Be sure to communicate your needs. Be open and honest with your boss and coworkers about your pumping schedule and boundaries. Help them understand that these pumping breaks are vital for both your and your baby's well-being.
If you encounter challenges or feel uncomfortable, don't hesitate to reach out to your HR department. They are there to support you and ensure a positive pumping experience.
How long should I pump at work? Aim for at least 15-25 minutes per pumping session, but remember that everybody and every pumping session is unique. You’ll want to try to pump every 3-4 hours, in the beginning, to stay on your baby’s feeding schedule and help maintain your supply.
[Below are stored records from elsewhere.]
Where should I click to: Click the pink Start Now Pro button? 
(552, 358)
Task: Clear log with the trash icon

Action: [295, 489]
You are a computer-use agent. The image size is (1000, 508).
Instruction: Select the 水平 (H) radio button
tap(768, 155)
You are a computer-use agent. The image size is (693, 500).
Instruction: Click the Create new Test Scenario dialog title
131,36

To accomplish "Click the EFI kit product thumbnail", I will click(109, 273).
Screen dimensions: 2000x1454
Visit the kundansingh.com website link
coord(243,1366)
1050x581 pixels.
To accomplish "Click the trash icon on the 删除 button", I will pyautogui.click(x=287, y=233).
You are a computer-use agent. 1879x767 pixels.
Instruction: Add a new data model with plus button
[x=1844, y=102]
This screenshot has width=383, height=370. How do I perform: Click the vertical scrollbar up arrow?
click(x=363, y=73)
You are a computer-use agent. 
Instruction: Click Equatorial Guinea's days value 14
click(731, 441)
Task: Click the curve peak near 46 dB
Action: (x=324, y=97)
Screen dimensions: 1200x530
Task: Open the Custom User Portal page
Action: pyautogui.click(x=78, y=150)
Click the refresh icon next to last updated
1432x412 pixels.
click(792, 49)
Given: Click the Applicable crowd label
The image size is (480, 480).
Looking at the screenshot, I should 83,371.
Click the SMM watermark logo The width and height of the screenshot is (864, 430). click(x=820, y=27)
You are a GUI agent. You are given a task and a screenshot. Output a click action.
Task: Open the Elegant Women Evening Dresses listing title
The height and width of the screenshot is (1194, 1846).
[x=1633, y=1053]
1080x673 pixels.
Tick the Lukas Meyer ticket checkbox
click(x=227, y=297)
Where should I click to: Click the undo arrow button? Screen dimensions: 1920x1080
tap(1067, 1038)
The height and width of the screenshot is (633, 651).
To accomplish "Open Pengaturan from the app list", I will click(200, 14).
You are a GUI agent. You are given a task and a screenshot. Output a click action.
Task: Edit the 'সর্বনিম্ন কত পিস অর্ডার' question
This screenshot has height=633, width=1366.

How often should I clean my breast pump parts? Rinse pump parts in hot water with soap after each use. Follow the manufacturer's instructions for cleaning and sanitizing. It also could be helpful to have one or two extra sets so you can wait to wash and sanitize when you get home.
How should I store my breast milk? Keep your liquid gold safe by storing it in a clean container with a secure lid in a refrigerator or cooler bag with ice packs. Follow proper guidelines for storing breast milk to maintain its quality and safety.
Going back to work after having your baby might feel tough, but you've got the power you need to get through this pumping journey. Face the tough times head-on, lean on your support system, and understand that feeling a bit weird at first is normal. With a bit of planning and some self-belief, pumping at work will feel like part of your daily routine before you know it. Never forget, you're amazing and the effort you're putting in for your baby is something to be proud of. You've got this!